No pasarían muchos años para que, en 1997, el PRI perdiera por primera vez el control total de la Cámara de Diputados. Tres años después, lo inimaginable para toda una generación: perdió la Presidencia. La entrada de Vicente Fox fue el inicio de una nueva era.

Lo fue, principalmente, porque a partir de ese momento el presidente no tenía mayoría, y se vio obligado a negociar, a llegar a acuerdos, a dialogar.

¿Resolvió eso los problemas de nuestro país? Por supuesto que no. Aún persistió la injusticia, las corruptelas, la desigualdad. Pero en el proceso también hubo grandes avances: creció la competitividad de las industrias, así como su regulación. El gobierno perdió la capacidad de imponerse a toda costa, limitado por la Suprema Corte o por entes reguladores autónomos.
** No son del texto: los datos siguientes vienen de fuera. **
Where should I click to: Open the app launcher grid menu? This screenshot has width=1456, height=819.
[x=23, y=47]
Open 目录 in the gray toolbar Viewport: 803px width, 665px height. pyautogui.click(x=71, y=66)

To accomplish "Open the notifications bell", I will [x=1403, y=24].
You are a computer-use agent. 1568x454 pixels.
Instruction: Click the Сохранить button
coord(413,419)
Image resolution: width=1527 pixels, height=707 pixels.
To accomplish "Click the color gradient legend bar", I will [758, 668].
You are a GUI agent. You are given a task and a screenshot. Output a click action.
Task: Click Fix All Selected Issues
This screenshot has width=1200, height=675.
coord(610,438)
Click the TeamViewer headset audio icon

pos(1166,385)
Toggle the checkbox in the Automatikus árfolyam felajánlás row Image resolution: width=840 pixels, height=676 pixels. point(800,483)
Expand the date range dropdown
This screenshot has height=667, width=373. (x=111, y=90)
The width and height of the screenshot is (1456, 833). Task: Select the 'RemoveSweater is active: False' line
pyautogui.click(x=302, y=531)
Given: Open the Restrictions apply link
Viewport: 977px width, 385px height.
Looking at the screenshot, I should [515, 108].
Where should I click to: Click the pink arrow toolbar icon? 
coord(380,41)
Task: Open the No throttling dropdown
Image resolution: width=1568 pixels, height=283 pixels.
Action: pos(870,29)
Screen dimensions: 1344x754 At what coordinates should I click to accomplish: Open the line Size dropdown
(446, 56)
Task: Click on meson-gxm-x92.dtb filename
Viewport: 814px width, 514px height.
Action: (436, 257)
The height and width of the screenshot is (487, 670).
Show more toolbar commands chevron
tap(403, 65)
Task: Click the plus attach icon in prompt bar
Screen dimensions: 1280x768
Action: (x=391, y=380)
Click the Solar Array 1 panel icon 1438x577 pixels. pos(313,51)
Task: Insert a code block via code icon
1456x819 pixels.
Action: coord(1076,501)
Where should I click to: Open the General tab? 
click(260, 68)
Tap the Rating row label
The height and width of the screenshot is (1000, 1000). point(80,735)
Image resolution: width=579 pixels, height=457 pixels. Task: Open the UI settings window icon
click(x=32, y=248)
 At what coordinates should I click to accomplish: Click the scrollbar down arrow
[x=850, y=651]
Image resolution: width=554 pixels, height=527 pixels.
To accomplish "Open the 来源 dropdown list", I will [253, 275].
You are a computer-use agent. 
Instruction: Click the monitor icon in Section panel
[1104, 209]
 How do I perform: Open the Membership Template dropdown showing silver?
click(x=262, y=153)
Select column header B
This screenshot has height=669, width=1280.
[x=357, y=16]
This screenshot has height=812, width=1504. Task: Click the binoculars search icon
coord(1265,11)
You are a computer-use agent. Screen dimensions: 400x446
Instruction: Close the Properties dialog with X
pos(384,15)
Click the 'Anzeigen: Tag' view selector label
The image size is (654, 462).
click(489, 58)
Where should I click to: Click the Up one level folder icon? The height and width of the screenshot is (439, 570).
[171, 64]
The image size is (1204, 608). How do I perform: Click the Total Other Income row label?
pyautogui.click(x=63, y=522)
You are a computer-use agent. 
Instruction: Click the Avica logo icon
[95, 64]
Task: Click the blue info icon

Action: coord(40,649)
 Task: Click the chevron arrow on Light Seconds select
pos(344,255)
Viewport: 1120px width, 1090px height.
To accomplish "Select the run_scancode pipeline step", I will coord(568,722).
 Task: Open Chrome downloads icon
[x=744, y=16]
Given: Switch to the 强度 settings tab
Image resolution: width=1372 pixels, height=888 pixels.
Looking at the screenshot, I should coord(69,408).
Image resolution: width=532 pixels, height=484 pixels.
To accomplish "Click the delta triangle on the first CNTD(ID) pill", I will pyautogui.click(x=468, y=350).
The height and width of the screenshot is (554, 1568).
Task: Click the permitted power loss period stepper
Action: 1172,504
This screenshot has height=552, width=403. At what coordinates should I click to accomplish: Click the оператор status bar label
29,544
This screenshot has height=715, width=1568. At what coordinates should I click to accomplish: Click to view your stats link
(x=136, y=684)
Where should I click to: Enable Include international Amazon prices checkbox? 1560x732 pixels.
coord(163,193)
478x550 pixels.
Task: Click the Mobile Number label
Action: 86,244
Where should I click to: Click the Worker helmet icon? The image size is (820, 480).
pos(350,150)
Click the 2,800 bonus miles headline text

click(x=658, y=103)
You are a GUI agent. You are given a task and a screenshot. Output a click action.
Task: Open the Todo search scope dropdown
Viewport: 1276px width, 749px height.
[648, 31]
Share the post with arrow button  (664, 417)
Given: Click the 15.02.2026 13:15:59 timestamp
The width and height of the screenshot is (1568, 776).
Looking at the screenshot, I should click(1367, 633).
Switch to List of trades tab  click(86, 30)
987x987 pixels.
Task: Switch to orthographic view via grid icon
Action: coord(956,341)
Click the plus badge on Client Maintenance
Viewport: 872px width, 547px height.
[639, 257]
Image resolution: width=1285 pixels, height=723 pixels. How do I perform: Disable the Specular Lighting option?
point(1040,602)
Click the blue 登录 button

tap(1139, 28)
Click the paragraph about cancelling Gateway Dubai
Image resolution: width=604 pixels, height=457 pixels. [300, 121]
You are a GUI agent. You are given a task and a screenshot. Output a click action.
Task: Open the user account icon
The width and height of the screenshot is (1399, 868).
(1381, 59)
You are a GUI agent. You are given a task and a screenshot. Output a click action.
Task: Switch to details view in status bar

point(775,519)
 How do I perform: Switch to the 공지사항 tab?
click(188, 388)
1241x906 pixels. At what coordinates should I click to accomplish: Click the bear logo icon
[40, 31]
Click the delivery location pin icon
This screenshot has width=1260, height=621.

El Instituto Nacional de Transparencia fue clave para revelar corruptelas que terminaron con altos funcionarios en la cárcel o huyendo del país. 

Por eso es que las nuevas generaciones, que no vivieron ni vieron esos cambios, deben tomar con mucha cautela la guerra de Andrés Manuel López Obrador contra la independencia de los poderes del Estado y de los organismos autónomos. 

Porque su existencia no es capricho, sino una larga lucha social por un país más justo y una ciudadanía más empoderada. 

La insistencia desde el Ejecutivo de tener mayoría calificada para nunca negociar con nadie; de acabar con los organismos que lo limitan para poder hacer y deshacer a destajo, de acabar con quien lo fiscaliza para no rendir cuentas es un regreso a un pasado que México no puede desear.

Tampoco podemos aspirar a un Estado enorme que sea el gran empresario – ahora de la mano de las Fuerzas Armadas – compitiendo deslealmente contra empresas privadas. El gobierno está para crear las condiciones en que las empresas prosperen y generen crecimiento, no para cooptar el mercado bajo la cómoda posición de que si quiebran, la sociedad las sostiene con sus impuestos.

El camino que México emprendió hacia la democratización y la libertad ha sido largo, tortuoso y complejo. Pero con todos sus problemas, hemos progresado mucho. Tras más de 40 años de lucha social y avances, corremos el riesgo de dar una vuelta en U hacia el presidencialismo autoritario.

No permitamos que eso se pierda en el mar de demagogia en el que nos hemos sumergido.